- **WHAT YOU SHOULD DO**
Can you return the passage of the Crohn's forum thread between "Date Joined Jan 2014" and "4:46 PM (GMT -7)", inclusive, copied word for word?

- **EXERCISE PASSAGE**
━━━━━━

Date Joined Jan 2010
Total Posts : 193
   Posted 5/1/2010 8:12 PM (GMT -7)   
Ditto for what Nanners said. I will pray for you and your family. You don't mention extended family so I'm thinking they don't live closeby. The people on this forum are always ready to give support. We have all been thru some pretty dark times and just that one word of caring can make all the difference. My husband and I had a severely handicapped son, he left and there I was with crohn's and the full responsibility of our son with special needs. But I swear, one huge smile from my son had more healing power than any medication. Your daughter will see the love in you and reflect it back to you.
Age 58, Crohn's since age 21
3 bowel resections, 1980,88,95
1 fistula repair, 2005
probiotic
digestive enzymes


MToronto2
Regular Member


Date Joined Apr 2010
Total Posts : 232
   Posted 5/2/2010 6:12 PM (GMT -7)   
Just wait until hot Matthew get's a date and comes looking for a baby sitter!





ok, that's as funny as I have right now. I'll try to do betta :)
CD 24 years. Multiple surgeries in past 10 yrs. 4 year Illeostomy. Mesh rejection. Too close to death, twice. Large inscisional hernia. Perpetually underweight. Short bowel syndrom. Have used a variety of complementary medical therapies. Highly recommend Bowen Therapy as the best body work. Take me vites. Started Low Dose Naltrexone March 27, 2010. Got married for the only time 2008. Survive because of the love of good friends, and because I can. Happy to be alive. IBD needs more awareness and more voices willing to speak up. BE well.


jas
Regular Member


Date Joined Apr 2009
Total Posts : 87
   Posted 5/3/2010 10:43 AM (GMT -7)   
I was in a situation - that was not exactly the same - but still heartbreaking. The space gave me time to focus on my own health and with time comes healing...mentally and physically. This disease is so hard because there are so many setbacks and babysteps but you will get there. Hugs :)
JAS
 
Currently taking: Remicade


cleo35
Regular Member


Date Joined Feb 2007
Total Posts : 430
   Posted 5/5/2010 11:45 AM (GMT -7)   
Matthew sounds like you have one of those complicated cases that would benefit from a consultation with a GI at a teaching hospital. Also, if the metho doesn't work for you I can tell you I'm having good luck with Cimzia. Best of luck!

LawnGuyChris
New Member


Date Joined Jan 2014
Total Posts : 4
   Posted 8/22/2015 11:01 AM (GMT -7)   
Sorry to bring this thread back to life. But to OP, I am going through something similar with my wife who is largely unsupportive and doesn't seem to want to understand... I feel like a burden to my family even though I am not. I was just wondering if you could give me your email or if you could email me at n3x@rogers.com and we could talk? Just wondering what your experiences have been going through this 5 years ago. Thanks if you see this.

Ides
Forum Moderator


Date Joined Nov 2003
Total Posts : 7077
   Posted 8/22/2015 4:46 PM (GMT -7)   
I doubt he is going to see this. He was last here over 3 years ago. Sorry you are having difficulties at home.
Moderator Crohn's disease, Osteoarthritis and Irritable Bowel Forums

CD, Ankylosing Spondylitis, small fiber peripheral neuropathy, avascular necrosis, peripheral artery disease, pulmonary hypertension, degenerative disc disease, asthma, severe allergy and a host of other medical problems.

MMMNAVY
Veteran Member


Date Joined Jul 2006
Total Posts : 6927
   Posted 8/23/2015 10:51 AM (GMT -7)   
That being said about this being an older thread. It is a rare opportunity that you can go back and improve your advice. Statistically, it is rather common for couples to have issues when there are health issues. Indeed any large life transition can cause it, like finances, jobs, children, relational issues, etc. Please, please, please, maybe consider going to talk with a professional about this. After all, generally it is considered that relationship health, is an important aspect or a part of your overall health.
All comments have the caveat contact your local health care provider.
_________________________________________________
I will find a way or make one. –Phillip Sidney 1554-1586
All that I am and all that I shall ever be, I owe to my Angel Mother.
The Bucket List- Have you found joy in your life? Has your life brought joy to others?

━━━━━━

- **DATA EXTRACTS**
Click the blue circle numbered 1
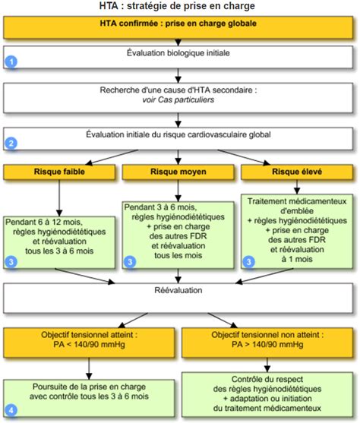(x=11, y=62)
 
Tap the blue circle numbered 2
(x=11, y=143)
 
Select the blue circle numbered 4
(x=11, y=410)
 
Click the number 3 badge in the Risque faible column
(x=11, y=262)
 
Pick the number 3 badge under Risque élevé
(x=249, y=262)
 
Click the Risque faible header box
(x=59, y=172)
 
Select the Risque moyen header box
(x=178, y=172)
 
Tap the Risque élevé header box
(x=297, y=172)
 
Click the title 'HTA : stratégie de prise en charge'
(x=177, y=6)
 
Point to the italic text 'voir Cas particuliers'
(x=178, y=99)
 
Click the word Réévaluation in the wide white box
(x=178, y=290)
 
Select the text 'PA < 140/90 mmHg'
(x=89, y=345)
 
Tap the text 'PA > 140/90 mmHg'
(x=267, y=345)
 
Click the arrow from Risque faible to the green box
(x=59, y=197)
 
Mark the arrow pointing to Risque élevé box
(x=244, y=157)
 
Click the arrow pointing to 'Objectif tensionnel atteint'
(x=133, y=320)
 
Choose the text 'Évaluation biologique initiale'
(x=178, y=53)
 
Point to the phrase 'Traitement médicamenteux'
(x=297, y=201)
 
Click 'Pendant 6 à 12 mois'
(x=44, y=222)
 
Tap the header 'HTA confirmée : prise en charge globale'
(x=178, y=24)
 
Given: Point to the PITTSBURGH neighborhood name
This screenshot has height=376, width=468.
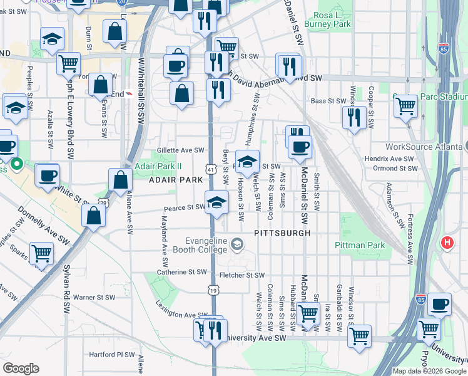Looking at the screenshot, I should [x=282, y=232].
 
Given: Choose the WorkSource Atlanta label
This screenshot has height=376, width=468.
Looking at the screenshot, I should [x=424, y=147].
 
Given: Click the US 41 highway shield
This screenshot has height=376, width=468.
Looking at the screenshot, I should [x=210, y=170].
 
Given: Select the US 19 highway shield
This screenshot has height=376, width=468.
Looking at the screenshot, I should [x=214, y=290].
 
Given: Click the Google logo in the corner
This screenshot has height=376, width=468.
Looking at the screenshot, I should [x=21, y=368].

━━━━━━

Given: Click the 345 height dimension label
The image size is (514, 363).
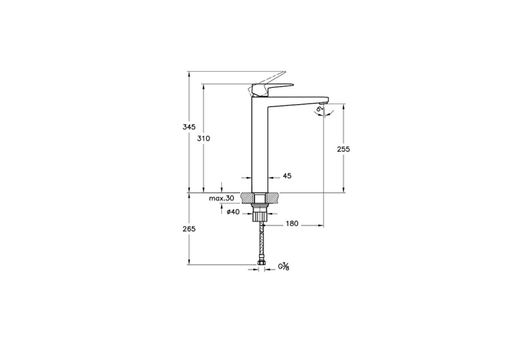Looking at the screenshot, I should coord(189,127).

━━━━━━

- **RESPONSE TO THE TASK**
Date Joined Jan 2014
Total Posts : 4
   Posted 8/22/2015 11:01 AM (GMT -7)   
Sorry to bring this thread back to life. But to OP, I am going through something similar with my wife who is largely unsupportive and doesn't seem to want to understand... I feel like a burden to my family even though I am not. I was just wondering if you could give me your email or if you could email me at n3x@rogers.com and we could talk? Just wondering what your experiences have been going through this 5 years ago. Thanks if you see this.

Ides
Forum Moderator


Date Joined Nov 2003
Total Posts : 7077
   Posted 8/22/2015 4:46 PM (GMT -7)